Definition 1: Open Set
A set S that is a subset of the real numbers R is open if and only if for all x ∈ S, there exists ε greater than 0 such that (x + ε, x - ε) is a subset of S.
Lemma 1: ∅ is open
Proof:
This is true since there are no elements of ∅. In other words, for all x ∈ S (none), there exists ε greater than 0 such that (x + ε, x - ε) is a subset of S.
QED
Lemma 2: The set of real numbers R is open
Proof:
(1) Let x be any real number.
(2) Let ε be any real number greater than 0.

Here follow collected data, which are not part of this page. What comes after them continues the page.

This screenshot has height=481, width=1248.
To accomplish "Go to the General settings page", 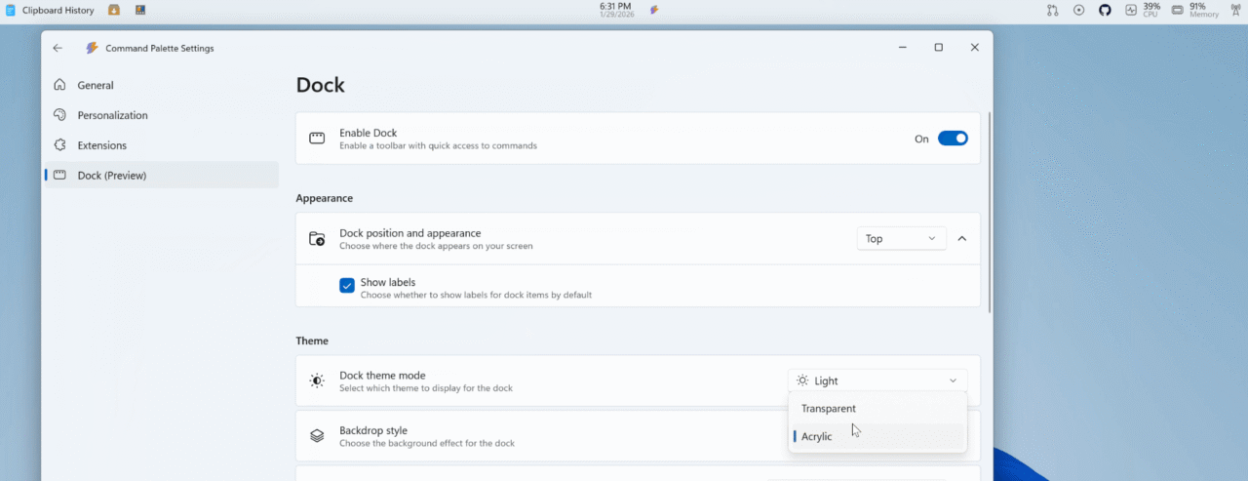I will 96,85.
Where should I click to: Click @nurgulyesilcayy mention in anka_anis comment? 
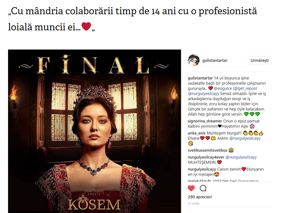[245, 138]
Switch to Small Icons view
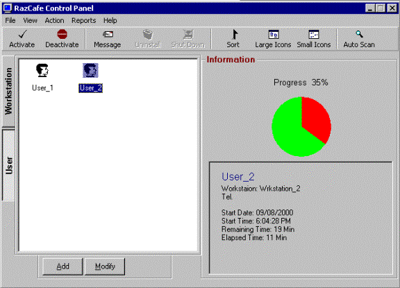 (x=314, y=39)
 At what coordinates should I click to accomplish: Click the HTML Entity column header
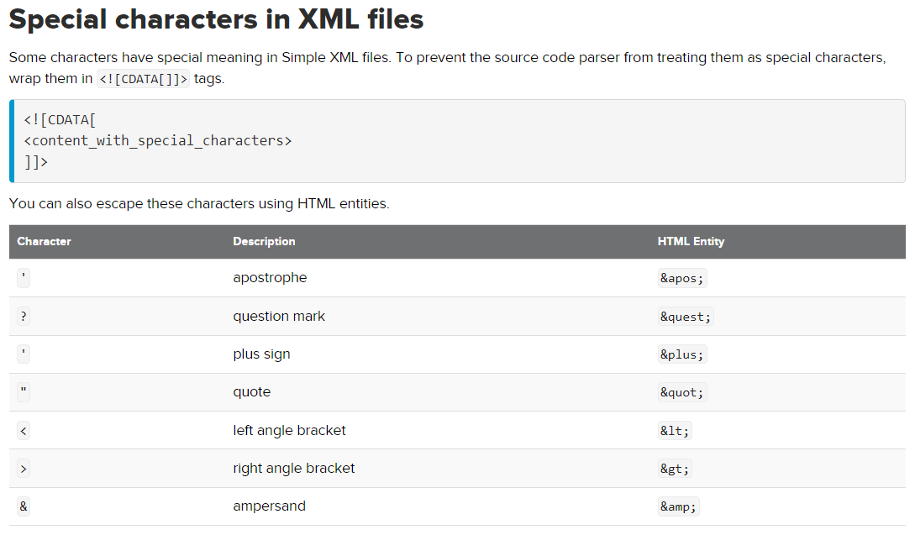pos(691,242)
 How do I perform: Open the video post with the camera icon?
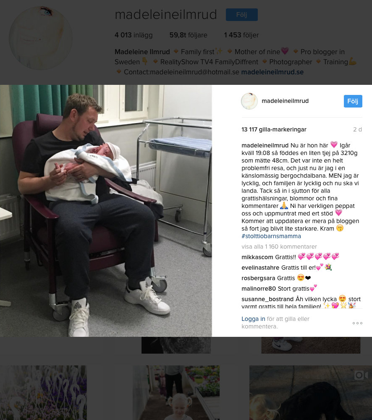click(311, 393)
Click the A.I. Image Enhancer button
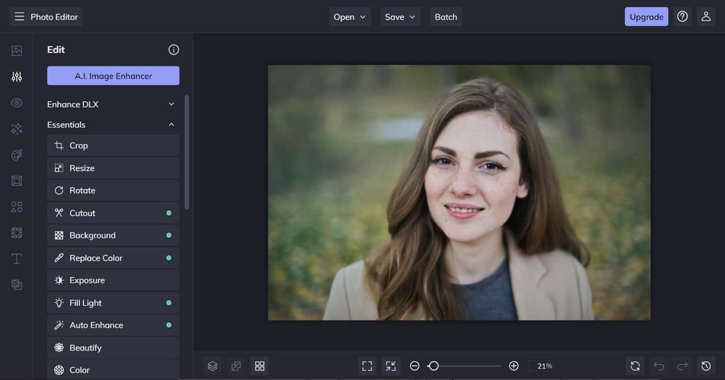 [113, 76]
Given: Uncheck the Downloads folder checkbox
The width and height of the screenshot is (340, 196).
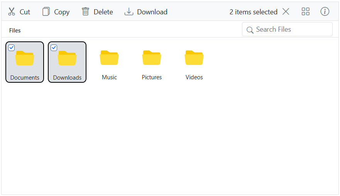Looking at the screenshot, I should click(x=54, y=48).
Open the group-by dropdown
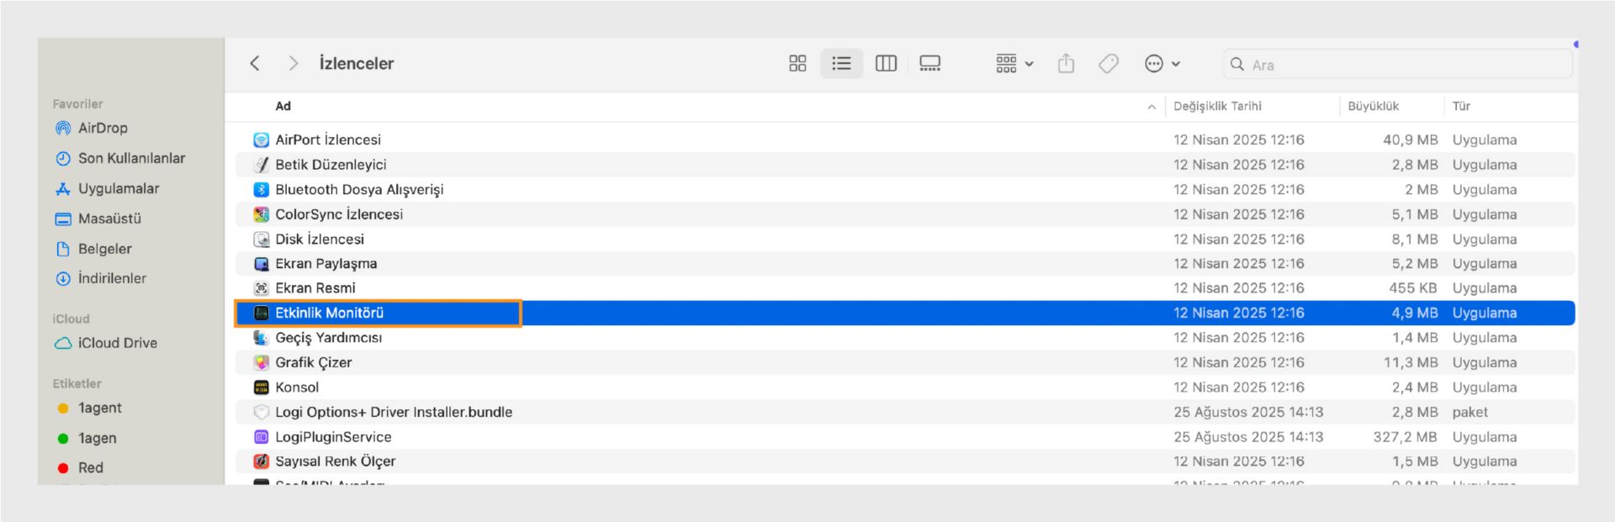1615x522 pixels. pos(1014,64)
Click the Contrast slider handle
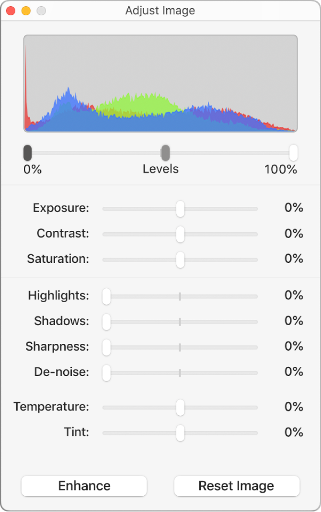The width and height of the screenshot is (321, 512). click(x=180, y=234)
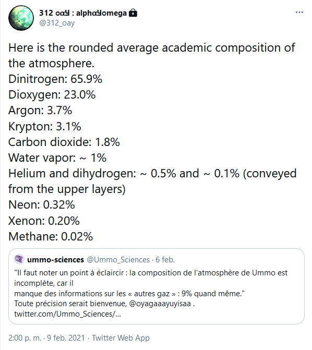Screen dimensions: 312x350
Task: Open the ummo-sciences quoted author name
Action: tap(55, 260)
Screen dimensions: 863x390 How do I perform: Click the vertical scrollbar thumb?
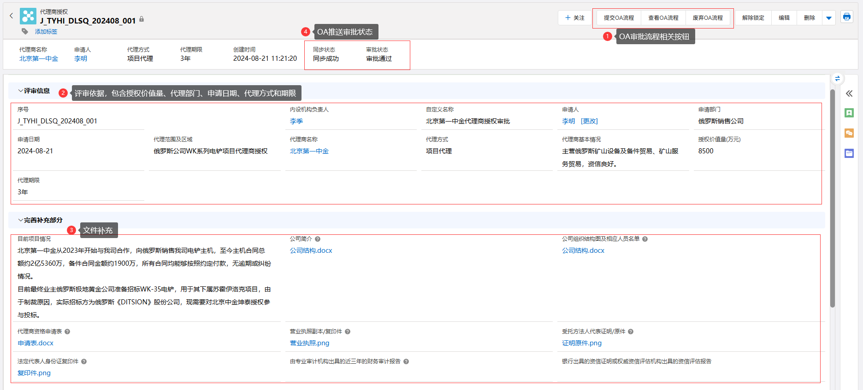pos(832,198)
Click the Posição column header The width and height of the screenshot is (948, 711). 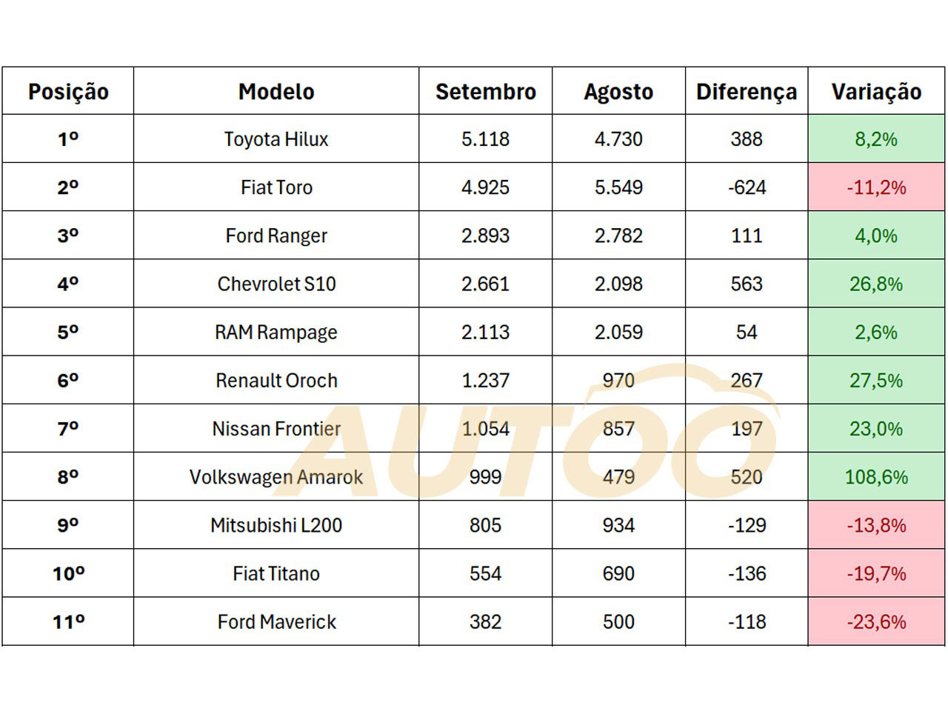click(68, 91)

(3) (x + ε, x - ε) is a subset of S since for all y ≤ ε, x + y and x - y ∈ R. [By the property of closure, see here for properties of real numbers]
QED
Lemma 3: The union of open sets is open
Proof:
(1) Let { Ai } be a set of open sets.
(2) Let A = ∪ { Ai }
(3) Let x be an element of A.
(4) There must exist an i such that x ∈ Ai
(5) By definition of open sets, there exists ε such that (x + ε, x - ε) is a subset of Ai
(6) But then (x + ε, x - ε) is a subset of A since Ai is a subset of A.
QED
Lemma 4: The intersection of a finite number of open sets is open.
Proof:
(1) Let { Ai } be a finite set of open sets.
(2) Let A ∩ { Ai }
(3) If A = ∅, then A is open, [See Lemma 1 above] so we can assume that A is not ∅.
(4) So there exists x such that x ∈ A
(5) for all i, x ∈ Ai.
(6) Since all Ai are open, for each Ai, there must exist an εi greater than 0, such that (x + εi, x - εi) is a subset of Ai
(7) Let ε = min({εi})
(8) Since (x + ε, x - ε) ⊂ (x + εi, x - εi) for all i, it follows that (x + ε, x - ε) ∈ A = ∩ {Ai}
QED
Lemma 5: (a,b) = { x : a is less than x is less than b } is open
Proof:
(1) Let x be any real number greater than a and less than b.
(2) Let ε = min(abs(a - x),abs(b-x))
(3) So we can see that x + ε ≤ b and a ≤ x - ε.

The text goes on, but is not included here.